Problem — Where "input" appears in a line of the entries below, that line should be copied.

Given data —

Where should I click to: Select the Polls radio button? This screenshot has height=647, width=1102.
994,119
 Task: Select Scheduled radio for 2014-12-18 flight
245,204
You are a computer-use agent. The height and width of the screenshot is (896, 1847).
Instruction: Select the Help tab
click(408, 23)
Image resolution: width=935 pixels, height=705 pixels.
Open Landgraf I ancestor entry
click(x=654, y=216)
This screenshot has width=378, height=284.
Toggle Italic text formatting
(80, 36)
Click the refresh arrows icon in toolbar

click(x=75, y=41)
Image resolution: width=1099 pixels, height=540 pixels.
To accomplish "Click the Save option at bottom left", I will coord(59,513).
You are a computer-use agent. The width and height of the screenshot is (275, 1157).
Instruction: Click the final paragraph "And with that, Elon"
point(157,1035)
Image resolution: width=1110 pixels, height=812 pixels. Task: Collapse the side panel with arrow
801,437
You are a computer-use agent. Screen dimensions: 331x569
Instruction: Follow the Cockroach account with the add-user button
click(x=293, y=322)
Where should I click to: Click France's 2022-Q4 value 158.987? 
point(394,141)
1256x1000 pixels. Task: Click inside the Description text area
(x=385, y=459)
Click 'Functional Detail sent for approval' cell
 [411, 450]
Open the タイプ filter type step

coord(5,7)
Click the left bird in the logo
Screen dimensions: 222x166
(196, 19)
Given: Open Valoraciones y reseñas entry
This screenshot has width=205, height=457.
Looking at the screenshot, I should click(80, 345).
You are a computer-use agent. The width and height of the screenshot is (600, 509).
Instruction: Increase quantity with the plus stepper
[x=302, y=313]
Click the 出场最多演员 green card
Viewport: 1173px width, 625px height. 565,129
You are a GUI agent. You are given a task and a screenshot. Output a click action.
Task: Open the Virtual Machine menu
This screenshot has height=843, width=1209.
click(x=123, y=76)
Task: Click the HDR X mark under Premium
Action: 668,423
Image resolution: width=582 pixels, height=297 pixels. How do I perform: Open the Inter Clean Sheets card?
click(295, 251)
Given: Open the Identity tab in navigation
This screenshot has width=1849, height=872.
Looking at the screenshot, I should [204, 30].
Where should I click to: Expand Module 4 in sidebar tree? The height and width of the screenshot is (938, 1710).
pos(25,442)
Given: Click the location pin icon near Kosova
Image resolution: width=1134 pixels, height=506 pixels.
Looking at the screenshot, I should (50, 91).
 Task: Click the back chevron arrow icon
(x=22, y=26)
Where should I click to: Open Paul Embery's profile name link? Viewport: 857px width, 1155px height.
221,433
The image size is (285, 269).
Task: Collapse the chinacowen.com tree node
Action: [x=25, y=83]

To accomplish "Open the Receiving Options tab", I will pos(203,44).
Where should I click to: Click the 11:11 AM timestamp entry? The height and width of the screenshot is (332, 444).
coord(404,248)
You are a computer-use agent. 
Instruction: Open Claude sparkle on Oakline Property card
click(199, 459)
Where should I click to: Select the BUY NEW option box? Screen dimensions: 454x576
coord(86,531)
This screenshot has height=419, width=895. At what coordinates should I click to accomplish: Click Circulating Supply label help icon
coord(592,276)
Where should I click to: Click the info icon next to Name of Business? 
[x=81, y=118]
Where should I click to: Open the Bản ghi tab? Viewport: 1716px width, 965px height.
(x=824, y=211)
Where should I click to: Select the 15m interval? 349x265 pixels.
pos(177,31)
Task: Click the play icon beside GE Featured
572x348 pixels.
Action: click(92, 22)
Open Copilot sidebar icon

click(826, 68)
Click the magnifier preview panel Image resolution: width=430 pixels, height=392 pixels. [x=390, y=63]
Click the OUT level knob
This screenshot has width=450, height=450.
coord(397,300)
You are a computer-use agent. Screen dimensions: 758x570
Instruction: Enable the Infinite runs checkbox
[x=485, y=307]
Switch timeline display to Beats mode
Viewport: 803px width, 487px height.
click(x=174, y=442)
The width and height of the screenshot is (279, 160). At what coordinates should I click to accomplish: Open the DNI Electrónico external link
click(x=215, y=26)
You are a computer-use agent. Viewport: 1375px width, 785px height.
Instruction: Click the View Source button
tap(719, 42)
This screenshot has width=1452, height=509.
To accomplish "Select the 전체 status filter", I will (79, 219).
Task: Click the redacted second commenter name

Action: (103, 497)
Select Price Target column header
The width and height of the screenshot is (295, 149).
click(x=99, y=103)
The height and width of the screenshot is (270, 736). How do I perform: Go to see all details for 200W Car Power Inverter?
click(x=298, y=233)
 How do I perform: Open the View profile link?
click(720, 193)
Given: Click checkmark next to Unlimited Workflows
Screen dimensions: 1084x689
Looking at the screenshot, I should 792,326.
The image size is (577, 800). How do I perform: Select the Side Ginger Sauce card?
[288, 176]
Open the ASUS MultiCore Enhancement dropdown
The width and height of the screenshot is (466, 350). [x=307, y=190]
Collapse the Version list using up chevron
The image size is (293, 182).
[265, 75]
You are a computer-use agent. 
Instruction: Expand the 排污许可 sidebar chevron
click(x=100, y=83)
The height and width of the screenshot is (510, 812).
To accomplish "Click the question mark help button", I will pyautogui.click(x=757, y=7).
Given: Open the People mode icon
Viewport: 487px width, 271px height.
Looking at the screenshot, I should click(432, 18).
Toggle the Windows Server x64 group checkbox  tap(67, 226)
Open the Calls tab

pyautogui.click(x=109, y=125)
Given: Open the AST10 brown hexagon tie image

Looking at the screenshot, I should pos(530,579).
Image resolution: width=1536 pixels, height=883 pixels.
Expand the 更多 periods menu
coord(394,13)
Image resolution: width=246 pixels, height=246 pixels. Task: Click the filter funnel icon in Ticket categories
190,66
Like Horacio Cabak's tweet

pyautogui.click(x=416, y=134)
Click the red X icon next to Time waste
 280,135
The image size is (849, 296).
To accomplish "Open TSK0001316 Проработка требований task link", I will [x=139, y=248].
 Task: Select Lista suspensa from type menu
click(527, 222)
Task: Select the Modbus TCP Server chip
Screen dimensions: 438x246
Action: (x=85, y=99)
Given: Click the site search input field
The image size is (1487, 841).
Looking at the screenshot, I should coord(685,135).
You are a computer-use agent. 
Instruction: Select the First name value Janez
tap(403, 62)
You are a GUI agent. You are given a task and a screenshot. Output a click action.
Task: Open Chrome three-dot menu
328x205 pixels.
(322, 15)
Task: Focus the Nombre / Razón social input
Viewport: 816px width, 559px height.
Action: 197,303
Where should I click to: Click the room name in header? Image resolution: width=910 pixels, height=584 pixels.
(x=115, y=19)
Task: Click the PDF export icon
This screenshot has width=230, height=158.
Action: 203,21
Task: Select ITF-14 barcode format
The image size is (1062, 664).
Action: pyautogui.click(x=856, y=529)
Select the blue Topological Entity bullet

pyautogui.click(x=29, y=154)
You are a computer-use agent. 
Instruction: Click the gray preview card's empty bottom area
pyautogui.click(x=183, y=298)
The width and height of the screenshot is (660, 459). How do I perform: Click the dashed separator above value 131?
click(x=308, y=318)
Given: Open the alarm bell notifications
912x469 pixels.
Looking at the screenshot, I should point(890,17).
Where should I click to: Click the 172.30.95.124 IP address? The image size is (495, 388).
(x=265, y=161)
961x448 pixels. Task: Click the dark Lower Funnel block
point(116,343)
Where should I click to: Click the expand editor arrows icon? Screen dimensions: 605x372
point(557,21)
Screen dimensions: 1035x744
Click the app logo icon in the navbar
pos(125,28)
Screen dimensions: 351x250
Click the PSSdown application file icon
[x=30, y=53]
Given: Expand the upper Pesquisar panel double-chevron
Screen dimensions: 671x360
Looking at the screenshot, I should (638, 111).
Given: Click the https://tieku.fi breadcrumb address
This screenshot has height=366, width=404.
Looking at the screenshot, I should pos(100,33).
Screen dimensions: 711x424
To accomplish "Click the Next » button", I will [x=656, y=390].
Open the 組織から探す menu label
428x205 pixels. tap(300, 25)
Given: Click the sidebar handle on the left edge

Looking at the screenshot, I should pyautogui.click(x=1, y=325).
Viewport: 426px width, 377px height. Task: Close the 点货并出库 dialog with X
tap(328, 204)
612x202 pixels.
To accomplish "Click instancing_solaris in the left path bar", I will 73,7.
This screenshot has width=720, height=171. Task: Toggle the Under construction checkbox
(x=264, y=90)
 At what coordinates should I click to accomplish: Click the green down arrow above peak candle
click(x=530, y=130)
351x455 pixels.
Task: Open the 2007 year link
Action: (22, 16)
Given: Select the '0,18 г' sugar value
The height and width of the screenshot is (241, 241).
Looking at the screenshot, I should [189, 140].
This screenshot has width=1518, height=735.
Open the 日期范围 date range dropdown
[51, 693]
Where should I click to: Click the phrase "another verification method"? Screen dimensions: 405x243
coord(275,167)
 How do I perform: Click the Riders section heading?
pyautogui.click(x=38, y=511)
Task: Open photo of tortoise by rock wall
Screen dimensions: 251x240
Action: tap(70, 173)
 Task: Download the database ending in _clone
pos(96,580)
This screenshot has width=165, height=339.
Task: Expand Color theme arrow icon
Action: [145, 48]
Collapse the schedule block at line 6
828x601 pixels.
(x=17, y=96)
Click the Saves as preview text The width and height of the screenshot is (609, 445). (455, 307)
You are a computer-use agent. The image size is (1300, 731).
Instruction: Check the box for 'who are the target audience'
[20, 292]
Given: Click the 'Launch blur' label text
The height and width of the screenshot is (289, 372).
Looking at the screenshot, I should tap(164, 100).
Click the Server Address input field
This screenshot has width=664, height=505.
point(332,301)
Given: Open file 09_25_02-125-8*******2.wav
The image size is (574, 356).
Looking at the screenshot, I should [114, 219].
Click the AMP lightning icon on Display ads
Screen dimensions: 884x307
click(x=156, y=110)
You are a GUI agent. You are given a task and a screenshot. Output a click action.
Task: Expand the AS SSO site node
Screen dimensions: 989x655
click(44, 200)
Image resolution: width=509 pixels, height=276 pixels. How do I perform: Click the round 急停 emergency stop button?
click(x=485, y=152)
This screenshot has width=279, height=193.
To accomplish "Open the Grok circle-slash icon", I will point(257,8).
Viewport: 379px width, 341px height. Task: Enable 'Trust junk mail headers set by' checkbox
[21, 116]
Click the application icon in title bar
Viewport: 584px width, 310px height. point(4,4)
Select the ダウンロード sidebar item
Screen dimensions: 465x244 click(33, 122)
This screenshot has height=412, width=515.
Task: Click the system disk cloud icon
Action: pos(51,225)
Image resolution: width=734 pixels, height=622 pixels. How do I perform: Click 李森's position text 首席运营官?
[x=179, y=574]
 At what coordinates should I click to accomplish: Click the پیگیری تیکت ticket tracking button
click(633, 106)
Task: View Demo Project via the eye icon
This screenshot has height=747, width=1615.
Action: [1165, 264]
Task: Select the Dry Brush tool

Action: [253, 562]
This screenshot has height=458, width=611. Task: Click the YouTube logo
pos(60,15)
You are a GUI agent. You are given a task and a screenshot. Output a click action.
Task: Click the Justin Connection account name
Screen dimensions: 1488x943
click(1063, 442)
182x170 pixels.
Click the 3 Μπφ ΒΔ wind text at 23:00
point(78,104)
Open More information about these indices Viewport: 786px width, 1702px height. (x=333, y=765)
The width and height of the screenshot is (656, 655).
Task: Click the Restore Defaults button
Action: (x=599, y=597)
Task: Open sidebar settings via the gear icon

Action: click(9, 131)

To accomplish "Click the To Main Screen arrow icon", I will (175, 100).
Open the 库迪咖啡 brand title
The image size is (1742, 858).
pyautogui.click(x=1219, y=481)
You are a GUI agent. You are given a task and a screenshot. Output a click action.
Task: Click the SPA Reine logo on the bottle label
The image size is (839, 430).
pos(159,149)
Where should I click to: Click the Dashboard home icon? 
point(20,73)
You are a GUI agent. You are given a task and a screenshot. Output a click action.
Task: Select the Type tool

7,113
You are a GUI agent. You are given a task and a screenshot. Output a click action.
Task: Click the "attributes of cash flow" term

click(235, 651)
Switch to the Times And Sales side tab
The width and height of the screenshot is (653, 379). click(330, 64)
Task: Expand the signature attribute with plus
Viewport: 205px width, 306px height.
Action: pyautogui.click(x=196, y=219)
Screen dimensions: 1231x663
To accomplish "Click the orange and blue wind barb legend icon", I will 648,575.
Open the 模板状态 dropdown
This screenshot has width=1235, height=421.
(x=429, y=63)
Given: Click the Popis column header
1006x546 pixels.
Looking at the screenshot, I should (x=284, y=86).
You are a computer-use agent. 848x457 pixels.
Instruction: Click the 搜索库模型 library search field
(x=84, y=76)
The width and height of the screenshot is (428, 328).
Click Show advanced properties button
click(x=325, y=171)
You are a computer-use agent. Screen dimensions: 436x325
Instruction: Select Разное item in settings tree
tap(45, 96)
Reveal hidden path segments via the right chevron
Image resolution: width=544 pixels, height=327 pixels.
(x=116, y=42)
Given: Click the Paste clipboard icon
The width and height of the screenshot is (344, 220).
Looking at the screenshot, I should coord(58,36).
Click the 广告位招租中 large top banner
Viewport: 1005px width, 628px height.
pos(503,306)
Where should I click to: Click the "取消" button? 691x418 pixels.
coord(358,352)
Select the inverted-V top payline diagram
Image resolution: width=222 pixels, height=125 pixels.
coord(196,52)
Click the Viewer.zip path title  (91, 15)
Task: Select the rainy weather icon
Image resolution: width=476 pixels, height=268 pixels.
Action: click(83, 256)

Solved exercise —
Given: Click the site search input field
Task: Focus the Nombre / Razón social input
Click the Server Address input field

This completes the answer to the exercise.